I have been doing some research about Crayola crayons. I want to share the things I learned with you in this blog post.

The Crayola factory is located in the eastern Pennsylvania. According to an article, there are more than 600 employees in the factory. Did you know that Crayola makes about 3 billion crayons a year? Crayola was invented in 1902 and an 8-pack crayon box was only 5 cents or 1 nickel. A video said 2000 boxes of crayons were made per hour! Crayons in the 1950s got more fun names such as razz matazz, asparagus, inch worm, and purple mountains’ majesty.

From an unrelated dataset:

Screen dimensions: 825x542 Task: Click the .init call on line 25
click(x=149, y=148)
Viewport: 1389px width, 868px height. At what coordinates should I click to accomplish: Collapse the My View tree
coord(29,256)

The crayon wrappers have three languages for the color name in three languages, English, French and Spanish.

Emerso Mose was an employee of the factory, but he was color blind, which is so surprising to me because you should be able to see color to work at a crayon factory. But he probably inspired many people to do what they want even if they are color blind.

First, water and various chemicals are mixed in big wooden tanks to create pigments. They give crayons their color. Next, each color solution passes through a filter press that squeezes out extra water, leaving moist cakes of color. The cakes of color are scrapped of the press, broken up by hand and put into stacked plastic trays. The trays are baked for three to four days. Then a machine called a pulverizer grinds the colors into a fine powder and is sent to a crayon manufacturing plant. Outside the plant are many storage tanks that hold heated liquid max. Liquid paraffin wax is pumped through large pipes into mixing vats inside the plant and the colored pigment is poured into each vat of clear wax. A rod inside the mixing vat stirs the colored pigment and clear wax, creating colored wax. The colored wax is heated to about 240 degrees, is piped from mixing vat onto rotary mold tables. There are little holds and the wax flows into the holes, which are molds for crayons. The rotary mold table moves slowly in a circular motion.

Inside the table are pipes filled with cold water between 40 and 70 degrees depending upon the color being made. The hot wax is cooled by the water for four to seven minutes depending on the color being made. As the max cools, it hardens. The crayons are checked for broken tips or chipped butt ends. Damaged ones are returned to the mixing vat to be melted and remolded. Labeling machines wrap and glue the label around each crayon.

Meanwhile a small number of crayons from each batch have been taken to the quality control lab to be tested. The crayons are put into machines that pack them up into boxes.

Leftover crayons are called lefolas and the factory used blue leftolas to create the world’s largest crayon. If all the crayons were lined up end to end, they would cover the world six times!

Crayons are very helpful in school or doing art projects for kids. They help kids boost their imagination, and they learn to be creative.

Comments

  1. I really enjoyed reading about Crayola crayons which we use in class very frequently. What are your top three art supplies you like to use when you create your amazing drawings?

    Ms. Ishida

    ReplyDelete
  2. My top three art supplies I use are pencils, paint, and colored pencils. I loved being able to use markers and color pencils in your class and also loved you as a teacher!